When you receive unemployment benefits in North Carolina, there are a variety of rules that are set in place that may disqualify you from receiving further benefits. These include:

  • Starting a full-time job
  • Refusing suitable work when offered
  • Failing to consistently look for work (can include losses for a singular week or total loss)

Obtaining a part-time job will not disqualify you from receiving unemployment benefits, but it will decrease the amount of benefits available to you. You are allowed to make up to 20 percent of your weekly benefit amount, in part-time work each week, while on unemployment. Anything you make over that 20 percent, while on unemployment, will be taken out of your Weekly Benefit Amount.

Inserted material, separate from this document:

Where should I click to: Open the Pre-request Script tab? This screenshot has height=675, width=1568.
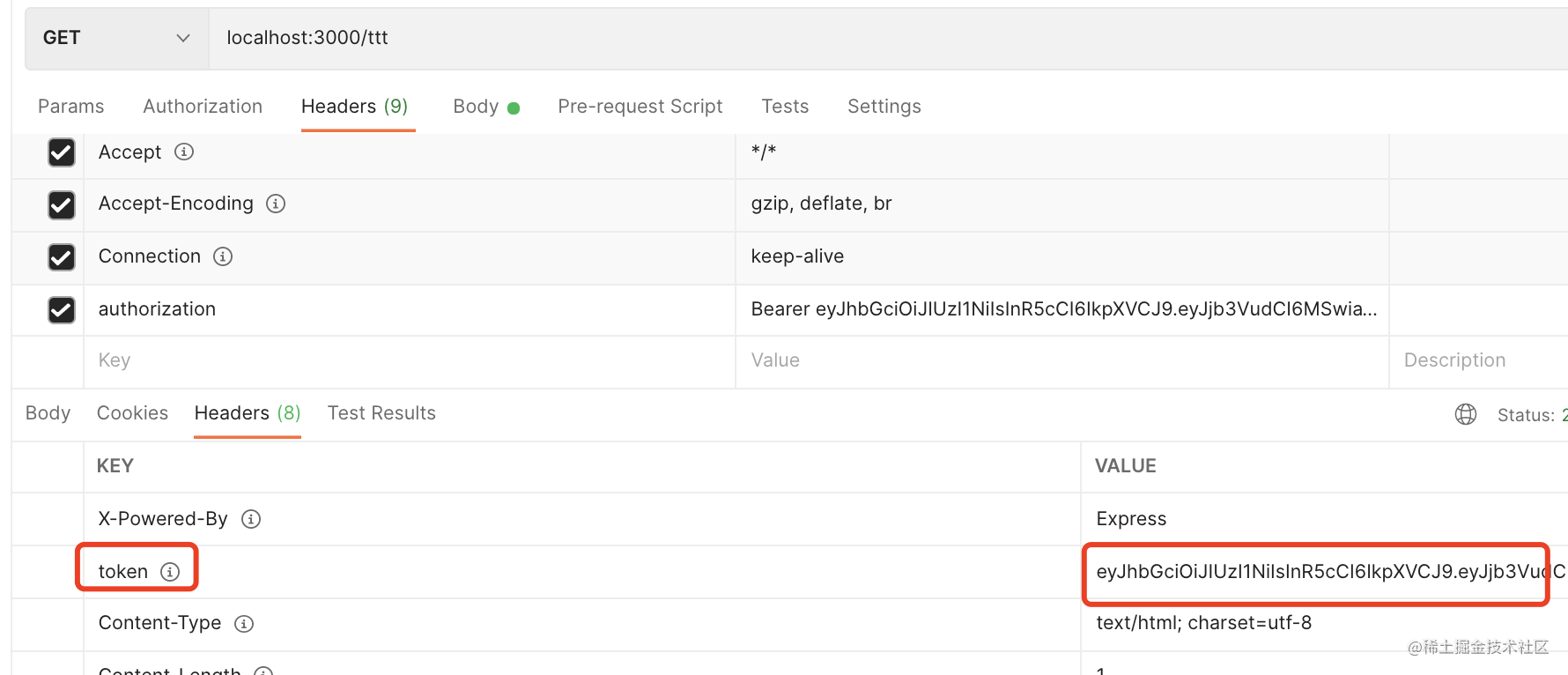click(640, 107)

EXAMPLE: Let’s say that your Weekly Benefit Amount is $300 and you earn $150 a week from your part-time job. The amount of $150 is 50 percent of your weekly benefit amount and 30 percent higher than the minimum allowed of 20 percent. To get your new weekly benefit amount,  figure the excess percentage (30 percent) of your weekly benefit amount ($300 x 30% = $90) and subtract it from your Weekly Benefit Amount ($300-$90 = $210). Your new weekly benefit amount is then $210.

Unemployment Extensions

During moments of extreme unemployment, such as those that occurred after the 2008 economic recession, the federal government often offers unemployment extensions. These extension programs were cancelled in 2012, and North Carolina has not compensated with its own replacement program.